◆ To do
Could you copy the data below line for line, keeping every character unchanged?
::: Provided data :::
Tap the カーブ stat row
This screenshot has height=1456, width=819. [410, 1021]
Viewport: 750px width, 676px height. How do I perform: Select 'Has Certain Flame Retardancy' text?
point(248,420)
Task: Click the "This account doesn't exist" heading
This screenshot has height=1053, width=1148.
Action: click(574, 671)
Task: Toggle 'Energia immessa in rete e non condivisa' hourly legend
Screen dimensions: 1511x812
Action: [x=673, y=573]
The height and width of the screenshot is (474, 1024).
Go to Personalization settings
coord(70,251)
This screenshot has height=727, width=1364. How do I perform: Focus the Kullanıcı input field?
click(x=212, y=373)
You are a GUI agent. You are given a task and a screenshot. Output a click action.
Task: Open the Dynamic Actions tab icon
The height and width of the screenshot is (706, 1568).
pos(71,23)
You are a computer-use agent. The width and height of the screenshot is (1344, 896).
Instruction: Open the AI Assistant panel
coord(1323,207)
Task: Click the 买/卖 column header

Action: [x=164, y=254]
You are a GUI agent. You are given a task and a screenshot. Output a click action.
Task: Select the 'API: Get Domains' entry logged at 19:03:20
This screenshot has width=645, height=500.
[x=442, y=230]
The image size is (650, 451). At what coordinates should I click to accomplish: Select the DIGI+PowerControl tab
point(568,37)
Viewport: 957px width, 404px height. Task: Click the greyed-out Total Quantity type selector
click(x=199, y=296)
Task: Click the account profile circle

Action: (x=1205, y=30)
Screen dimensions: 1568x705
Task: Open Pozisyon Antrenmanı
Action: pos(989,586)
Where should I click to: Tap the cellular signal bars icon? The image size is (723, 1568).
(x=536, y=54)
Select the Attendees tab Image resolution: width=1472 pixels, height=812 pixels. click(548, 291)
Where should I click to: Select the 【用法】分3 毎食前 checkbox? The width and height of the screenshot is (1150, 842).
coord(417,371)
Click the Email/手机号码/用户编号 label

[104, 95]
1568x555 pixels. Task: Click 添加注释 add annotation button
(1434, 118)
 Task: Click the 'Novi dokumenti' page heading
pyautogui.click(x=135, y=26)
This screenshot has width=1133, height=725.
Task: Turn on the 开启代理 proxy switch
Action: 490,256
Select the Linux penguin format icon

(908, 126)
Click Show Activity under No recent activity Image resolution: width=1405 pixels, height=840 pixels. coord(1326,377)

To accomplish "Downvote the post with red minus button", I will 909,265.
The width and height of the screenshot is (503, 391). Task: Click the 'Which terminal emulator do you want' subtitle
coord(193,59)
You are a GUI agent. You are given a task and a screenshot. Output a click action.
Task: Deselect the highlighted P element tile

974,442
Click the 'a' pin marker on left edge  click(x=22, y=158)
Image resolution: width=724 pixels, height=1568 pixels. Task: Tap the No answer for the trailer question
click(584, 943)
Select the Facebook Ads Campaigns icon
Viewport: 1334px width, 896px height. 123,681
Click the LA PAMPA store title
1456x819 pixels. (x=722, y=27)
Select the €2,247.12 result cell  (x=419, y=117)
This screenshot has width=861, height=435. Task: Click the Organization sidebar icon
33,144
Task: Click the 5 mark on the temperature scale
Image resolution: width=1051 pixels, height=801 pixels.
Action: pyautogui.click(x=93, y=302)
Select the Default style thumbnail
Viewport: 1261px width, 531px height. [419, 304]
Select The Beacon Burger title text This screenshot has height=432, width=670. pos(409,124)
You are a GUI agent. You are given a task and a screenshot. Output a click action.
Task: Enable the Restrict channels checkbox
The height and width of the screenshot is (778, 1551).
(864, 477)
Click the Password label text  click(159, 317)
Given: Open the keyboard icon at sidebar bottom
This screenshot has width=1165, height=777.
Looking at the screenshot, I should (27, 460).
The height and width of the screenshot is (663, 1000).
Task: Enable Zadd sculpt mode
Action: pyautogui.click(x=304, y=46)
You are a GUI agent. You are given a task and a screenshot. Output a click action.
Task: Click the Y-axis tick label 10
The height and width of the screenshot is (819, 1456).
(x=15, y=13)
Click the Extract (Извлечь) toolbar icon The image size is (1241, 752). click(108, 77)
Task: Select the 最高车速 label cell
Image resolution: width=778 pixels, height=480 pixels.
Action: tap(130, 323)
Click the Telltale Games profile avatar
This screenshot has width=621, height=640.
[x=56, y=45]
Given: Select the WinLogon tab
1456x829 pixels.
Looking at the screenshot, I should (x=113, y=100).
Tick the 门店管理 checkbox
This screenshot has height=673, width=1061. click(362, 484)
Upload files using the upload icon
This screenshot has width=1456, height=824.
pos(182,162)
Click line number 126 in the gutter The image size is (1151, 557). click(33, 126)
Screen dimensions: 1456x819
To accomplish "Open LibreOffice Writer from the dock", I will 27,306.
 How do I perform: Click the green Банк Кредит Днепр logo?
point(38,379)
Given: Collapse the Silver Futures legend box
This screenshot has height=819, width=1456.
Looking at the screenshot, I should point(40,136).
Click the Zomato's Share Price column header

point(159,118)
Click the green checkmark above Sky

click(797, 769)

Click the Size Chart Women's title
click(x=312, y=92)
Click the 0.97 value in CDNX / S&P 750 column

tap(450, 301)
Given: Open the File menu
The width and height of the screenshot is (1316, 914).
:::
◆ Task answer
Tap the カーブ stat row
This screenshot has height=1456, width=819. [410, 1021]
Viewport: 750px width, 676px height. How do I perform: Select 'Has Certain Flame Retardancy' text?
point(248,420)
Task: Click the "This account doesn't exist" heading
This screenshot has height=1053, width=1148.
Action: click(574, 671)
Task: Toggle 'Energia immessa in rete e non condivisa' hourly legend
Screen dimensions: 1511x812
Action: [x=673, y=573]
The height and width of the screenshot is (474, 1024).
Go to Personalization settings
coord(70,251)
This screenshot has height=727, width=1364. How do I perform: Focus the Kullanıcı input field?
click(x=212, y=373)
You are a GUI agent. You are given a task and a screenshot. Output a click action.
Task: Open the Dynamic Actions tab icon
The height and width of the screenshot is (706, 1568).
pos(71,23)
You are a computer-use agent. The width and height of the screenshot is (1344, 896).
Instruction: Open the AI Assistant panel
coord(1323,207)
Task: Click the 买/卖 column header

Action: [x=164, y=254]
You are a GUI agent. You are given a task and a screenshot. Output a click action.
Task: Select the 'API: Get Domains' entry logged at 19:03:20
This screenshot has width=645, height=500.
[x=442, y=230]
The image size is (650, 451). At what coordinates should I click to accomplish: Select the DIGI+PowerControl tab
point(568,37)
Viewport: 957px width, 404px height. Task: Click the greyed-out Total Quantity type selector
click(x=199, y=296)
Task: Click the account profile circle

Action: (x=1205, y=30)
Screen dimensions: 1568x705
Task: Open Pozisyon Antrenmanı
Action: pos(989,586)
Where should I click to: Tap the cellular signal bars icon? The image size is (723, 1568).
(x=536, y=54)
Select the Attendees tab Image resolution: width=1472 pixels, height=812 pixels. click(548, 291)
Where should I click to: Select the 【用法】分3 毎食前 checkbox? The width and height of the screenshot is (1150, 842).
coord(417,371)
Click the Email/手机号码/用户编号 label

[104, 95]
1568x555 pixels. Task: Click 添加注释 add annotation button
(1434, 118)
 Task: Click the 'Novi dokumenti' page heading
pyautogui.click(x=135, y=26)
This screenshot has width=1133, height=725.
Task: Turn on the 开启代理 proxy switch
Action: 490,256
Select the Linux penguin format icon

(908, 126)
Click Show Activity under No recent activity Image resolution: width=1405 pixels, height=840 pixels. coord(1326,377)

To accomplish "Downvote the post with red minus button", I will 909,265.
The width and height of the screenshot is (503, 391). Task: Click the 'Which terminal emulator do you want' subtitle
coord(193,59)
You are a GUI agent. You are given a task and a screenshot. Output a click action.
Task: Deselect the highlighted P element tile

974,442
Click the 'a' pin marker on left edge  click(x=22, y=158)
Image resolution: width=724 pixels, height=1568 pixels. Task: Tap the No answer for the trailer question
click(584, 943)
Select the Facebook Ads Campaigns icon
Viewport: 1334px width, 896px height. 123,681
Click the LA PAMPA store title
1456x819 pixels. (x=722, y=27)
Select the €2,247.12 result cell  (x=419, y=117)
This screenshot has width=861, height=435. Task: Click the Organization sidebar icon
33,144
Task: Click the 5 mark on the temperature scale
Image resolution: width=1051 pixels, height=801 pixels.
Action: pyautogui.click(x=93, y=302)
Select the Default style thumbnail
Viewport: 1261px width, 531px height. [419, 304]
Select The Beacon Burger title text This screenshot has height=432, width=670. pos(409,124)
You are a GUI agent. You are given a task and a screenshot. Output a click action.
Task: Enable the Restrict channels checkbox
The height and width of the screenshot is (778, 1551).
(864, 477)
Click the Password label text  click(159, 317)
Given: Open the keyboard icon at sidebar bottom
This screenshot has width=1165, height=777.
Looking at the screenshot, I should (27, 460).
The height and width of the screenshot is (663, 1000).
Task: Enable Zadd sculpt mode
Action: pyautogui.click(x=304, y=46)
You are a GUI agent. You are given a task and a screenshot. Output a click action.
Task: Click the Y-axis tick label 10
The height and width of the screenshot is (819, 1456).
(x=15, y=13)
Click the Extract (Извлечь) toolbar icon The image size is (1241, 752). click(108, 77)
Task: Select the 最高车速 label cell
Image resolution: width=778 pixels, height=480 pixels.
Action: tap(130, 323)
Click the Telltale Games profile avatar
This screenshot has width=621, height=640.
[x=56, y=45]
Given: Select the WinLogon tab
1456x829 pixels.
Looking at the screenshot, I should (x=113, y=100).
Tick the 门店管理 checkbox
This screenshot has height=673, width=1061. click(362, 484)
Upload files using the upload icon
This screenshot has width=1456, height=824.
pos(182,162)
Click line number 126 in the gutter The image size is (1151, 557). click(33, 126)
Screen dimensions: 1456x819
To accomplish "Open LibreOffice Writer from the dock", I will 27,306.
 How do I perform: Click the green Банк Кредит Днепр logo?
point(38,379)
Given: Collapse the Silver Futures legend box
This screenshot has height=819, width=1456.
Looking at the screenshot, I should point(40,136).
Click the Zomato's Share Price column header

point(159,118)
Click the green checkmark above Sky

click(797, 769)

Click the Size Chart Women's title
click(x=312, y=92)
Click the 0.97 value in CDNX / S&P 750 column

tap(450, 301)
Given: Open the File menu
The width and height of the screenshot is (1316, 914).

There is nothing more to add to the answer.